Stored data
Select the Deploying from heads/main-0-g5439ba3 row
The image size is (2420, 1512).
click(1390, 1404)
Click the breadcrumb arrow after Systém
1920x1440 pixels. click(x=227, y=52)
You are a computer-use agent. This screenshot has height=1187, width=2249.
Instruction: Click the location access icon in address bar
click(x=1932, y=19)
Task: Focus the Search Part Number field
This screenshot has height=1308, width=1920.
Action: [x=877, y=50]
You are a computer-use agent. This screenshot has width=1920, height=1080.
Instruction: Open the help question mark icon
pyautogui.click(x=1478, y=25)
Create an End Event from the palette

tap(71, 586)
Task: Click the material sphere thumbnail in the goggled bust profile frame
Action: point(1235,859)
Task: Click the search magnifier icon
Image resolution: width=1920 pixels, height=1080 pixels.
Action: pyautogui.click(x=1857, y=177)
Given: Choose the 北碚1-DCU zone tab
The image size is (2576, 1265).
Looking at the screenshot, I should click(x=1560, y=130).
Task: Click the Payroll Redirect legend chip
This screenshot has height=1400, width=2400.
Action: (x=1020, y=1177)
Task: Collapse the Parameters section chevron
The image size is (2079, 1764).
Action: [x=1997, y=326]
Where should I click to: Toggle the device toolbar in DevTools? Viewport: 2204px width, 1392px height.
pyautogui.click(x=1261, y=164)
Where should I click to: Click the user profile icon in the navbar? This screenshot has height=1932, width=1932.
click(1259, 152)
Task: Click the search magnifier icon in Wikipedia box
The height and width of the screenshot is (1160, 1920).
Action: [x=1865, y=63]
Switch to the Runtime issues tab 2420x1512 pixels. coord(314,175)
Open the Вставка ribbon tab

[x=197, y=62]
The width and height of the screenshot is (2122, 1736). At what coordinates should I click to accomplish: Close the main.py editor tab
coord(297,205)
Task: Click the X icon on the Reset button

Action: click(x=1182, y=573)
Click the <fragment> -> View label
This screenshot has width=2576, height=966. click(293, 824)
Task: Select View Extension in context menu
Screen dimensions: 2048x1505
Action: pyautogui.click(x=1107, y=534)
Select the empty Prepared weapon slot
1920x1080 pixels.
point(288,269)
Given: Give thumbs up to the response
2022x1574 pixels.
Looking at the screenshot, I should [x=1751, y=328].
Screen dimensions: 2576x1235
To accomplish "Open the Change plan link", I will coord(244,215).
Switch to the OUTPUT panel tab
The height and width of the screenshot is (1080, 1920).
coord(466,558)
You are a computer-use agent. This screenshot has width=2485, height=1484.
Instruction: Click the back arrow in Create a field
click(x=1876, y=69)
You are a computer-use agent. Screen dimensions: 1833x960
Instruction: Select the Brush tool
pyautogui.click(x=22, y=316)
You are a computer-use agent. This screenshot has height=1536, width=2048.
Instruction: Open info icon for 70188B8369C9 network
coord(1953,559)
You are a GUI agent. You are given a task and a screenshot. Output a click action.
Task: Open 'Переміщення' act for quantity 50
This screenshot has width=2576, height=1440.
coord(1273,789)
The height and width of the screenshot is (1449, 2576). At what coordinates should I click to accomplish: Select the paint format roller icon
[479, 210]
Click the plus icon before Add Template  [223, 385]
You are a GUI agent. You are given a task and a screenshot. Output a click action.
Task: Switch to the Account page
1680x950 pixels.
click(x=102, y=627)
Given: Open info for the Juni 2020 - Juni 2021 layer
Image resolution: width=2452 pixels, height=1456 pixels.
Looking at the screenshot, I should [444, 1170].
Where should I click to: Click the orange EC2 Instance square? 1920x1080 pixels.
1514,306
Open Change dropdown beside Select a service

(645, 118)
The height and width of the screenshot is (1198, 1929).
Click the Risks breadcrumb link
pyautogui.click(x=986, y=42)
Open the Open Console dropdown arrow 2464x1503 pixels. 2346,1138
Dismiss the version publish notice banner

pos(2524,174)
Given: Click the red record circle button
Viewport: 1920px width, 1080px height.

== WHAT YOU WILL DO ==
Your reply should hold all the entries, each repeated without a single change.

== RESULT ==
Select the Deploying from heads/main-0-g5439ba3 row
The image size is (2420, 1512).
click(1390, 1404)
Click the breadcrumb arrow after Systém
1920x1440 pixels. click(x=227, y=52)
You are a computer-use agent. This screenshot has height=1187, width=2249.
Instruction: Click the location access icon in address bar
click(x=1932, y=19)
Task: Focus the Search Part Number field
This screenshot has height=1308, width=1920.
Action: [x=877, y=50]
You are a computer-use agent. This screenshot has width=1920, height=1080.
Instruction: Open the help question mark icon
pyautogui.click(x=1478, y=25)
Create an End Event from the palette

tap(71, 586)
Task: Click the material sphere thumbnail in the goggled bust profile frame
Action: point(1235,859)
Task: Click the search magnifier icon
Image resolution: width=1920 pixels, height=1080 pixels.
Action: pyautogui.click(x=1857, y=177)
Given: Choose the 北碚1-DCU zone tab
The image size is (2576, 1265).
Looking at the screenshot, I should click(x=1560, y=130).
Task: Click the Payroll Redirect legend chip
This screenshot has height=1400, width=2400.
Action: (x=1020, y=1177)
Task: Collapse the Parameters section chevron
The image size is (2079, 1764).
Action: [x=1997, y=326]
Where should I click to: Toggle the device toolbar in DevTools? Viewport: 2204px width, 1392px height.
pyautogui.click(x=1261, y=164)
Where should I click to: Click the user profile icon in the navbar? This screenshot has height=1932, width=1932.
click(1259, 152)
Task: Click the search magnifier icon in Wikipedia box
The height and width of the screenshot is (1160, 1920).
Action: [x=1865, y=63]
Switch to the Runtime issues tab 2420x1512 pixels. coord(314,175)
Open the Вставка ribbon tab

[x=197, y=62]
The width and height of the screenshot is (2122, 1736). At what coordinates should I click to accomplish: Close the main.py editor tab
coord(297,205)
Task: Click the X icon on the Reset button

Action: click(x=1182, y=573)
Click the <fragment> -> View label
This screenshot has width=2576, height=966. click(293, 824)
Task: Select View Extension in context menu
Screen dimensions: 2048x1505
Action: pyautogui.click(x=1107, y=534)
Select the empty Prepared weapon slot
1920x1080 pixels.
point(288,269)
Given: Give thumbs up to the response
2022x1574 pixels.
Looking at the screenshot, I should [x=1751, y=328].
Screen dimensions: 2576x1235
To accomplish "Open the Change plan link", I will coord(244,215).
Switch to the OUTPUT panel tab
The height and width of the screenshot is (1080, 1920).
coord(466,558)
You are a computer-use agent. This screenshot has width=2485, height=1484.
Instruction: Click the back arrow in Create a field
click(x=1876, y=69)
You are a computer-use agent. Screen dimensions: 1833x960
Instruction: Select the Brush tool
pyautogui.click(x=22, y=316)
You are a computer-use agent. This screenshot has height=1536, width=2048.
Instruction: Open info icon for 70188B8369C9 network
coord(1953,559)
You are a GUI agent. You are given a task and a screenshot. Output a click action.
Task: Open 'Переміщення' act for quantity 50
This screenshot has width=2576, height=1440.
coord(1273,789)
The height and width of the screenshot is (1449, 2576). At what coordinates should I click to accomplish: Select the paint format roller icon
[479, 210]
Click the plus icon before Add Template  [223, 385]
You are a GUI agent. You are given a task and a screenshot. Output a click action.
Task: Switch to the Account page
1680x950 pixels.
click(x=102, y=627)
Given: Open info for the Juni 2020 - Juni 2021 layer
Image resolution: width=2452 pixels, height=1456 pixels.
Looking at the screenshot, I should [444, 1170].
Where should I click to: Click the orange EC2 Instance square? 1920x1080 pixels.
1514,306
Open Change dropdown beside Select a service

(645, 118)
The height and width of the screenshot is (1198, 1929).
Click the Risks breadcrumb link
pyautogui.click(x=986, y=42)
Open the Open Console dropdown arrow 2464x1503 pixels. 2346,1138
Dismiss the version publish notice banner

pos(2524,174)
Given: Click the red record circle button
Viewport: 1920px width, 1080px height.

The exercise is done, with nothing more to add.